## Task requirements:
Decide whether each statement below agrees with the email thread about coil Q, answering yes or no and quoting the words from the thread that settle it. 1. The loaded Q in the resonant circuit determines the antenna system's bandwidth. 2. The highest-Q coils mal hamilton has seen had a specified Q in the thousands. 3. mal hamilton's message about coil construction was sent on a Saturday.
# START OF Document excerpt
Certainly not. What Stefan meant was the coil's *unloaded* Q, which
cannot be high enough.
The *loaded* Q, in the resonant circuit, will be lower and that's what
determines the antenna system's bandwidth.
Cheers,
Wolf .
Am 18.12.2011 17:26, schrieb mal hamilton:
ps
With a Q in thousands the bandwidth even on 137 would be too narrow to be
useful
----- Original Message -----
From: "mal hamilton"<[email protected]>
To:<[email protected]>
Sent: Sunday, December 18, 2011 4:02 PM
Subject: LF: Re: Re: Re: TX system at DK7FC, schematic
Jim es Co
The highest Q coils I have seen are self supporting encased in a helium
container and the Q specified was only in a few hundred. What sort of coil
construction yields 4000 and above ?
# END OF Document excerpt
# START OF Data provided
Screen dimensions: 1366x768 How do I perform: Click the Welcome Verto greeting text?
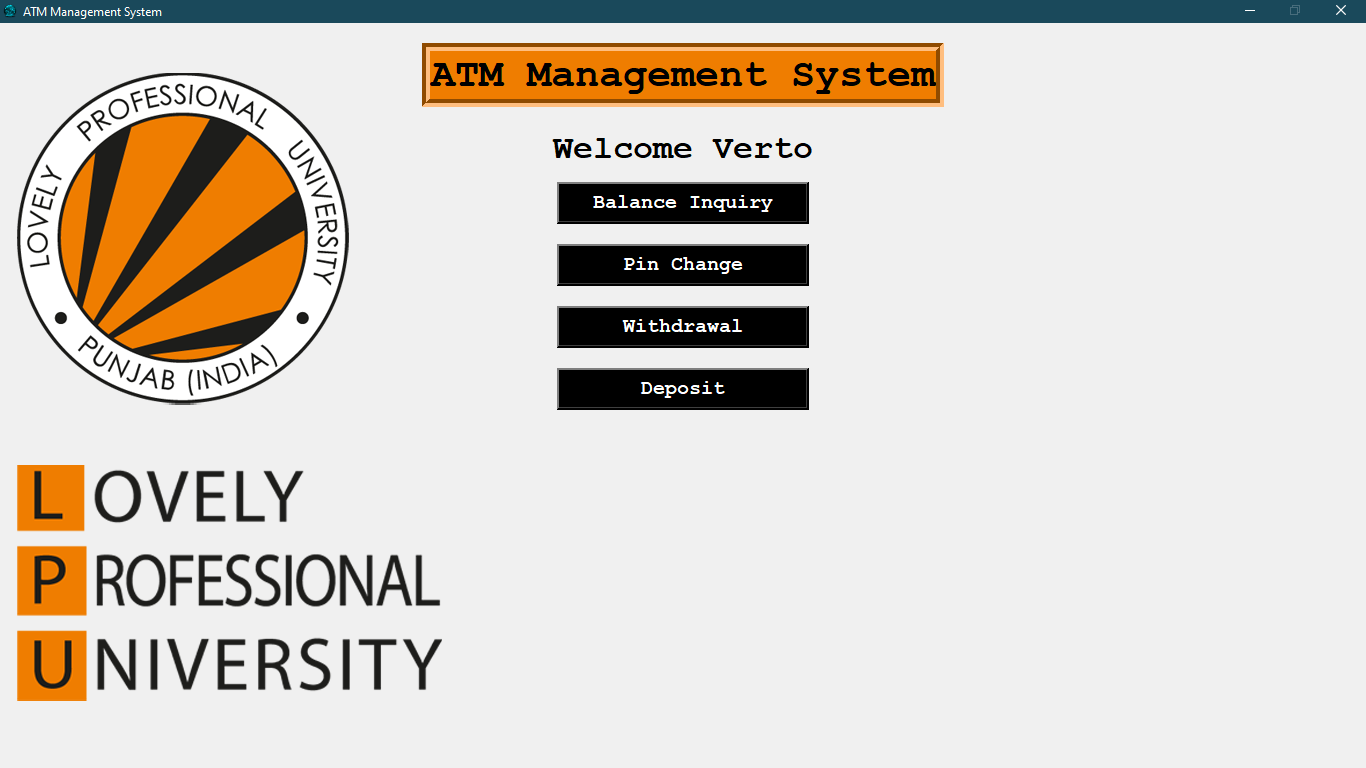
# END OF Data provided
# START OF Data provided
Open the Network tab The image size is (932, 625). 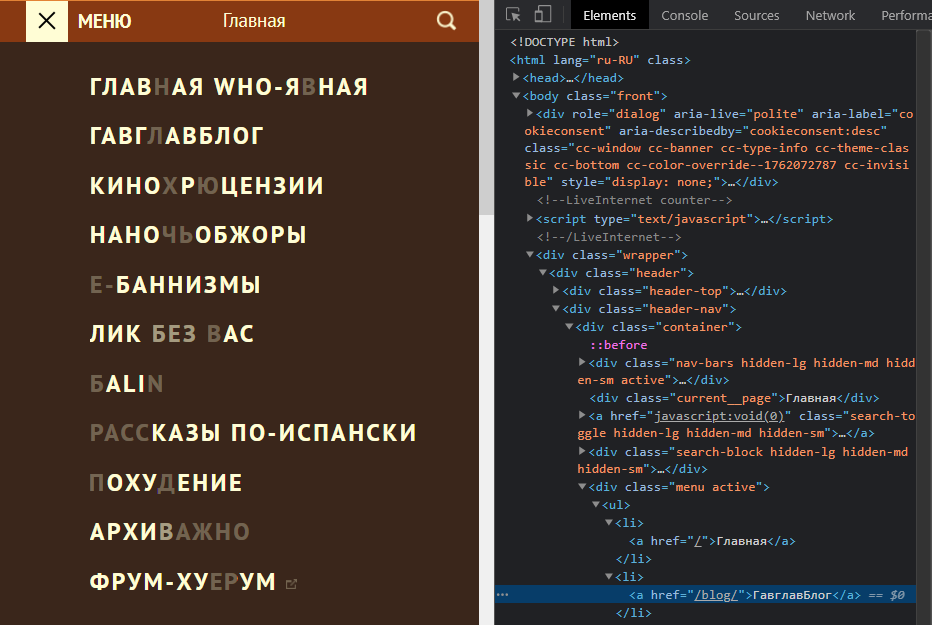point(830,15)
# END OF Data provided
## Reply to the task:
1. Yes: "that's what determines the antenna system's bandwidth"
2. No: "the Q specified was only in a few hundred"
3. No: "Sent: Sunday, December 18, 2011 4:02 PM"